The rapid expansion of the invasive gold clam (Corbicula fluminea) population in the Waikato River has potential impacts on water quality and security. Dense clam populations have been identified as contributing to changes in calcium and carbon cycling, reducing benthic oxygen levels, elevating the risk of harmful algal blooms, and presenting challenges for drinking water treatment operations.
This work is an ongoing area of investigation between Lincoln Agritech and Earth Sciences NZ so that we can better predict impacts and determine what mitigation options can be put in place. These findings are pre-publication and subject to peer-review. We are sharing due to the timeliness and public interest.
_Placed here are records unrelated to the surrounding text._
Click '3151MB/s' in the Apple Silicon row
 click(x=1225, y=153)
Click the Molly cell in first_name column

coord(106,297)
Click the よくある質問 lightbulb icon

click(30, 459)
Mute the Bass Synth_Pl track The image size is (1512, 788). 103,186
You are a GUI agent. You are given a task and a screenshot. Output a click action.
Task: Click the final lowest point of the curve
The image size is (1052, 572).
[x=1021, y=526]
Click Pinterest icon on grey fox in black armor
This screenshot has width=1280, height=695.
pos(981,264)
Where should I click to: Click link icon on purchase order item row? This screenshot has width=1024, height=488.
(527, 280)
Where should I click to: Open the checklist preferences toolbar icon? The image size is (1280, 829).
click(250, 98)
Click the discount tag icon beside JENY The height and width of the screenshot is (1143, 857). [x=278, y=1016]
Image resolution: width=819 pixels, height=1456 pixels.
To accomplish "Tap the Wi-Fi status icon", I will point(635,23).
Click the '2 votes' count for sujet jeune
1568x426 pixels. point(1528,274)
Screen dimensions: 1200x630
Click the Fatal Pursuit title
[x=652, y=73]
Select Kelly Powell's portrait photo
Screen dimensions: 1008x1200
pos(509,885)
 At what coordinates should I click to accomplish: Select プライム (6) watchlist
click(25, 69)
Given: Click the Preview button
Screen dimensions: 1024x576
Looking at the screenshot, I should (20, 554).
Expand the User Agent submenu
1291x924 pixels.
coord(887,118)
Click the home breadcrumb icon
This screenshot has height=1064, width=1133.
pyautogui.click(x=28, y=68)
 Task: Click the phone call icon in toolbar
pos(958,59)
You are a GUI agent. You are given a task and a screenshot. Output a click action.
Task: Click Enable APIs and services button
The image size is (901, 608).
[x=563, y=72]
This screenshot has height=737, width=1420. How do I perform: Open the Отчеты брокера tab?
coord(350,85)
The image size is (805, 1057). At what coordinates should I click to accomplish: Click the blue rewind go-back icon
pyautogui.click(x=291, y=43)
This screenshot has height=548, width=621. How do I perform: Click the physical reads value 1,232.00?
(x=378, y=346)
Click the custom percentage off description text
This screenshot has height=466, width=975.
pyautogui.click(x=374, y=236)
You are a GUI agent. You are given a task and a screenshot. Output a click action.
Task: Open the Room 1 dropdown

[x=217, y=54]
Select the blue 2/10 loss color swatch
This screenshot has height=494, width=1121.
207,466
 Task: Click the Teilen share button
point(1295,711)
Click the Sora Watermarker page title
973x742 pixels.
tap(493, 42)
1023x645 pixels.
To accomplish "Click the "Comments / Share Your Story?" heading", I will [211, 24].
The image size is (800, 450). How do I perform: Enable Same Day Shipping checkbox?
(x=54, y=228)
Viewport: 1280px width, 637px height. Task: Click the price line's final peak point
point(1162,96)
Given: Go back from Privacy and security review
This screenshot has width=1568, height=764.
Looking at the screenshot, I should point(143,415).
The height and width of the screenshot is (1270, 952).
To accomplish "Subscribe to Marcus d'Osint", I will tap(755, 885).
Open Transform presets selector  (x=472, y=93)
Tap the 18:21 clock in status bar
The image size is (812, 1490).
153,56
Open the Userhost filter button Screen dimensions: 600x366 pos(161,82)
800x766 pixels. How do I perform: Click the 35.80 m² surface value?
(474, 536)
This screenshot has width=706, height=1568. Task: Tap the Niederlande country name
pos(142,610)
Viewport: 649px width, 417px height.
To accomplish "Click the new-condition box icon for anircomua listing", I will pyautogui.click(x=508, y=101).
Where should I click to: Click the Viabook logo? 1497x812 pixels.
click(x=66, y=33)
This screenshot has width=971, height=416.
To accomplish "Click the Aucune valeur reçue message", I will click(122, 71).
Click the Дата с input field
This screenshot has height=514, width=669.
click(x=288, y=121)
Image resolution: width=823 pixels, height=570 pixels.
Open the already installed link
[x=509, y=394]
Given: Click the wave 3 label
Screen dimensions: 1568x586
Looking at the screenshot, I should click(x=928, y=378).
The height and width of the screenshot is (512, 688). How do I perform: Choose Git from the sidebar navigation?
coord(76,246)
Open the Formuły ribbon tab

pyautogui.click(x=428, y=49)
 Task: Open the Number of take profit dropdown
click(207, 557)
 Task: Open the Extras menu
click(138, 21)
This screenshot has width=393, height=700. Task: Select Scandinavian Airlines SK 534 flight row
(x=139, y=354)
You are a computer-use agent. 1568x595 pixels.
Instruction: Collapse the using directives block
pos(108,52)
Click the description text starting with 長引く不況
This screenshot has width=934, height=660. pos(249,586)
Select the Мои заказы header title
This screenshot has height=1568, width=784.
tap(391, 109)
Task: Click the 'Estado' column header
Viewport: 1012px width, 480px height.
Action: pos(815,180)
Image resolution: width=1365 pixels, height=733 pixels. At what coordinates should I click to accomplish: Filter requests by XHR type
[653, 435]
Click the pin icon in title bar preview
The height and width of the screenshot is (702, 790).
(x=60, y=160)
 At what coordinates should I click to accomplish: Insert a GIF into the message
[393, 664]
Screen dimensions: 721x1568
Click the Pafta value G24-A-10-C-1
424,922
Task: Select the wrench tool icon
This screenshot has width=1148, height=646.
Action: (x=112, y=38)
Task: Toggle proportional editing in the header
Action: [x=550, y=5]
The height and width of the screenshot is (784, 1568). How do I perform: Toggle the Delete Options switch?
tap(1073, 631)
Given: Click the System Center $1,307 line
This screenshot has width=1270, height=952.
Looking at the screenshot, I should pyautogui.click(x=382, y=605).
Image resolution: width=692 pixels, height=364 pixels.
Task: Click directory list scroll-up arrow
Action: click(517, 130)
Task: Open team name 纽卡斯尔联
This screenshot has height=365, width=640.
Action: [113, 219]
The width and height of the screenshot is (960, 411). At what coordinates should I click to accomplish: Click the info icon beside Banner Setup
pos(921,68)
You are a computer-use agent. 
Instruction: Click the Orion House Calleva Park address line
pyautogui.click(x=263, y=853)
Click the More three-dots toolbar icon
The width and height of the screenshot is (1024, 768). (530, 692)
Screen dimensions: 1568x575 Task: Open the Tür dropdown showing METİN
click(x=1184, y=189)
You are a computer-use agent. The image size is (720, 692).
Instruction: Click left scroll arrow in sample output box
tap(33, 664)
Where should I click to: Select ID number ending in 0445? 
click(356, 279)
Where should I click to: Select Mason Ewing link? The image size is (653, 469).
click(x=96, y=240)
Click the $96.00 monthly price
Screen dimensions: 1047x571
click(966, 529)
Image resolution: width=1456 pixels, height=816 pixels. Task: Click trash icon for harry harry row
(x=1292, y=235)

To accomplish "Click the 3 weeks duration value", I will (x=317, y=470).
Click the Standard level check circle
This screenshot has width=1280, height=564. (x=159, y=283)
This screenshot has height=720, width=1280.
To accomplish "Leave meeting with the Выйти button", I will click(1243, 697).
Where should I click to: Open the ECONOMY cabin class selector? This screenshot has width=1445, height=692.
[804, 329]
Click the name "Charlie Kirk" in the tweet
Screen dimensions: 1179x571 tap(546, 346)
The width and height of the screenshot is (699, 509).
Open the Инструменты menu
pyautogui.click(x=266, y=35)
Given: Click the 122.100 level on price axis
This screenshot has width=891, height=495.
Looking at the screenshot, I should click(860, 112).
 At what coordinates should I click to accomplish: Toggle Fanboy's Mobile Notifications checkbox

Timeline and spread: A biosecurity incursion without precedent
The initial detection occurred in May 2023 at Bob’s Landing, Lake Karāpiro. The species has exhibited rapid expansion within the river and is confirmed from Lake Maraetai to Port Waikato. Reproductive capacity is high; a single hermaphroditic clam may produce approximately 70,000 juveniles each year.
What have we found?
Karāpiro research sites
Recent surveys in 2025 have identified hotspots with densities exceeding thousands of individuals per square metre, and greater numbers in deeper waters of 12–15 metres.
Dredge samples show that the invasive clam also occurs at greater water depths (30m).
Mass balance modelling (Lincoln Agritech) yields population estimates that are aligning with the field survey data (Earth Sciences NZ).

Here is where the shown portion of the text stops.